PROBLEM REQUIREMENTS ▸ Retype each entry below, keeping every character the same.

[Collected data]
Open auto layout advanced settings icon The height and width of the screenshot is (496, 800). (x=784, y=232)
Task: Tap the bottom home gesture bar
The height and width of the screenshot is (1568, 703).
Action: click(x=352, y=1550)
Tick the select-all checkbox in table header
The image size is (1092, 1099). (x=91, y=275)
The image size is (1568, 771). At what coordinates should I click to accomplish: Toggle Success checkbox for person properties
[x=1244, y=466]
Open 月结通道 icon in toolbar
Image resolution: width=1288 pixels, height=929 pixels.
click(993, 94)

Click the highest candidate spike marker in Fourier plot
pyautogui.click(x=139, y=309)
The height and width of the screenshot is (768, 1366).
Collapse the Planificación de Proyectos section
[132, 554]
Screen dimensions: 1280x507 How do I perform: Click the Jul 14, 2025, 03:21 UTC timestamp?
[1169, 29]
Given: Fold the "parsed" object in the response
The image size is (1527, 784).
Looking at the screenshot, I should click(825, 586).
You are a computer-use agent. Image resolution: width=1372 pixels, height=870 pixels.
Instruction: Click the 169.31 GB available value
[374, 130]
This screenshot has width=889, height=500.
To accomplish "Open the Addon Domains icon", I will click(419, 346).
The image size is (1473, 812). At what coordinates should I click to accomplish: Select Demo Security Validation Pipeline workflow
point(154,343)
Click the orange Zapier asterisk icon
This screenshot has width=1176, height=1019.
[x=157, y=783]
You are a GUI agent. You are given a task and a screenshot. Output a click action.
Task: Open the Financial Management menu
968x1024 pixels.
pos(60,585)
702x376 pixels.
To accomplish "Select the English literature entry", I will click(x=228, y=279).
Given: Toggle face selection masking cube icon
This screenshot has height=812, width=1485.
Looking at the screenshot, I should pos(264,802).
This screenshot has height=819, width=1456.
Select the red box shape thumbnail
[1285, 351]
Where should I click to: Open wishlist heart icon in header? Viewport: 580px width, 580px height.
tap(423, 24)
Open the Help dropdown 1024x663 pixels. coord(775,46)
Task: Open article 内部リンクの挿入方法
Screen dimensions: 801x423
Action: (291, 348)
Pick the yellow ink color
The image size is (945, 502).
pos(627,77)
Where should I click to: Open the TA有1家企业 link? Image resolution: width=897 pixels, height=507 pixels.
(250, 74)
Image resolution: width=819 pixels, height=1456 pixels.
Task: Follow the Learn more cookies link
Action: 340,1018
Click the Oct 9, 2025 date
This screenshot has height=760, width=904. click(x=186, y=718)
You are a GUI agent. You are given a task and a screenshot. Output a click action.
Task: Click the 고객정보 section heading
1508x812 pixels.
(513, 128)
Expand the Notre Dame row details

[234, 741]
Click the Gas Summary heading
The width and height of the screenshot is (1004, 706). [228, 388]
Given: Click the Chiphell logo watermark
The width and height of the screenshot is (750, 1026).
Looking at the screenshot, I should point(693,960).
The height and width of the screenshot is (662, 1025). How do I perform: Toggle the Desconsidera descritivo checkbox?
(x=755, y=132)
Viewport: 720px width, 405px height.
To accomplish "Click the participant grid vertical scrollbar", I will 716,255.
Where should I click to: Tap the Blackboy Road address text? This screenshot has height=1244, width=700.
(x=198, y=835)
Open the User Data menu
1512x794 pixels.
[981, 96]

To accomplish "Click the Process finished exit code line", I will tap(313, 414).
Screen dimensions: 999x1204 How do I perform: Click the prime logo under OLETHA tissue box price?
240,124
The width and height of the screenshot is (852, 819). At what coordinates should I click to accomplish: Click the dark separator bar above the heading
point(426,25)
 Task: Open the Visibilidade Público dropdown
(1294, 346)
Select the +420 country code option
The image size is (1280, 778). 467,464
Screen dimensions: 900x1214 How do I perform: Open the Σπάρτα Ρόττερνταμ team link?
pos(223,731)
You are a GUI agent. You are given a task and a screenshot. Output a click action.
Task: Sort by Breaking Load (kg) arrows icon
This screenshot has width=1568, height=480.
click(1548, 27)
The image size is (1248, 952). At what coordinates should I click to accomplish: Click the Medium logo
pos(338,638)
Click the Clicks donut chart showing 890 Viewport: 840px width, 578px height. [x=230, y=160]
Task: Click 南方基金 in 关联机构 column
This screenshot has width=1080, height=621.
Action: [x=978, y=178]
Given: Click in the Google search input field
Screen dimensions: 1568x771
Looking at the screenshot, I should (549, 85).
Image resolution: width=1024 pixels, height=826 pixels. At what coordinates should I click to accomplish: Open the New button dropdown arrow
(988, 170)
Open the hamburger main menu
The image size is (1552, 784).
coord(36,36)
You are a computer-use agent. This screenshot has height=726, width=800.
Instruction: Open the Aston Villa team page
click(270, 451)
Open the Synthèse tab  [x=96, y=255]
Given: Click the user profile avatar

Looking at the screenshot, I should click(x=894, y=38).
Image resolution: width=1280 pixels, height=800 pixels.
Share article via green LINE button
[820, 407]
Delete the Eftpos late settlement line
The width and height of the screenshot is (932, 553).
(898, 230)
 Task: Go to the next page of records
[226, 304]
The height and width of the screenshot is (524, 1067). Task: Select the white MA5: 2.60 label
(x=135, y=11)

YOUR SOLUTION ▸
Open auto layout advanced settings icon The height and width of the screenshot is (496, 800). (x=784, y=232)
Task: Tap the bottom home gesture bar
The height and width of the screenshot is (1568, 703).
Action: click(x=352, y=1550)
Tick the select-all checkbox in table header
The image size is (1092, 1099). (x=91, y=275)
The image size is (1568, 771). At what coordinates should I click to accomplish: Toggle Success checkbox for person properties
[x=1244, y=466]
Open 月结通道 icon in toolbar
Image resolution: width=1288 pixels, height=929 pixels.
click(993, 94)

Click the highest candidate spike marker in Fourier plot
pyautogui.click(x=139, y=309)
The height and width of the screenshot is (768, 1366).
Collapse the Planificación de Proyectos section
[132, 554]
Screen dimensions: 1280x507 How do I perform: Click the Jul 14, 2025, 03:21 UTC timestamp?
[1169, 29]
Given: Fold the "parsed" object in the response
The image size is (1527, 784).
Looking at the screenshot, I should click(825, 586).
You are a computer-use agent. Image resolution: width=1372 pixels, height=870 pixels.
Instruction: Click the 169.31 GB available value
[374, 130]
This screenshot has width=889, height=500.
To accomplish "Open the Addon Domains icon", I will click(419, 346).
The image size is (1473, 812). At what coordinates should I click to accomplish: Select Demo Security Validation Pipeline workflow
point(154,343)
Click the orange Zapier asterisk icon
This screenshot has width=1176, height=1019.
[x=157, y=783]
You are a GUI agent. You are given a task and a screenshot. Output a click action.
Task: Open the Financial Management menu
968x1024 pixels.
pos(60,585)
702x376 pixels.
To accomplish "Select the English literature entry", I will click(x=228, y=279).
Given: Toggle face selection masking cube icon
This screenshot has height=812, width=1485.
Looking at the screenshot, I should pos(264,802).
This screenshot has height=819, width=1456.
Select the red box shape thumbnail
[1285, 351]
Where should I click to: Open wishlist heart icon in header? Viewport: 580px width, 580px height.
tap(423, 24)
Open the Help dropdown 1024x663 pixels. coord(775,46)
Task: Open article 内部リンクの挿入方法
Screen dimensions: 801x423
Action: (291, 348)
Pick the yellow ink color
The image size is (945, 502).
pos(627,77)
Where should I click to: Open the TA有1家企业 link? Image resolution: width=897 pixels, height=507 pixels.
(250, 74)
Image resolution: width=819 pixels, height=1456 pixels.
Task: Follow the Learn more cookies link
Action: 340,1018
Click the Oct 9, 2025 date
This screenshot has height=760, width=904. click(x=186, y=718)
You are a GUI agent. You are given a task and a screenshot. Output a click action.
Task: Click the 고객정보 section heading
1508x812 pixels.
(513, 128)
Expand the Notre Dame row details

[234, 741]
Click the Gas Summary heading
The width and height of the screenshot is (1004, 706). [228, 388]
Given: Click the Chiphell logo watermark
The width and height of the screenshot is (750, 1026).
Looking at the screenshot, I should point(693,960).
The height and width of the screenshot is (662, 1025). How do I perform: Toggle the Desconsidera descritivo checkbox?
(x=755, y=132)
Viewport: 720px width, 405px height.
To accomplish "Click the participant grid vertical scrollbar", I will 716,255.
Where should I click to: Tap the Blackboy Road address text? This screenshot has height=1244, width=700.
(x=198, y=835)
Open the User Data menu
1512x794 pixels.
[981, 96]

To accomplish "Click the Process finished exit code line", I will tap(313, 414).
Screen dimensions: 999x1204 How do I perform: Click the prime logo under OLETHA tissue box price?
240,124
The width and height of the screenshot is (852, 819). At what coordinates should I click to accomplish: Click the dark separator bar above the heading
point(426,25)
 Task: Open the Visibilidade Público dropdown
(1294, 346)
Select the +420 country code option
The image size is (1280, 778). 467,464
Screen dimensions: 900x1214 How do I perform: Open the Σπάρτα Ρόττερνταμ team link?
pos(223,731)
You are a GUI agent. You are given a task and a screenshot. Output a click action.
Task: Sort by Breaking Load (kg) arrows icon
This screenshot has width=1568, height=480.
click(1548, 27)
The image size is (1248, 952). At what coordinates should I click to accomplish: Click the Medium logo
pos(338,638)
Click the Clicks donut chart showing 890 Viewport: 840px width, 578px height. [x=230, y=160]
Task: Click 南方基金 in 关联机构 column
This screenshot has width=1080, height=621.
Action: [x=978, y=178]
Given: Click in the Google search input field
Screen dimensions: 1568x771
Looking at the screenshot, I should (549, 85).
Image resolution: width=1024 pixels, height=826 pixels. At what coordinates should I click to accomplish: Open the New button dropdown arrow
(988, 170)
Open the hamburger main menu
The image size is (1552, 784).
coord(36,36)
You are a computer-use agent. This screenshot has height=726, width=800.
Instruction: Open the Aston Villa team page
click(270, 451)
Open the Synthèse tab  [x=96, y=255]
Given: Click the user profile avatar

Looking at the screenshot, I should click(x=894, y=38).
Image resolution: width=1280 pixels, height=800 pixels.
Share article via green LINE button
[820, 407]
Delete the Eftpos late settlement line
The width and height of the screenshot is (932, 553).
(898, 230)
 Task: Go to the next page of records
[226, 304]
The height and width of the screenshot is (524, 1067). Task: Select the white MA5: 2.60 label
(x=135, y=11)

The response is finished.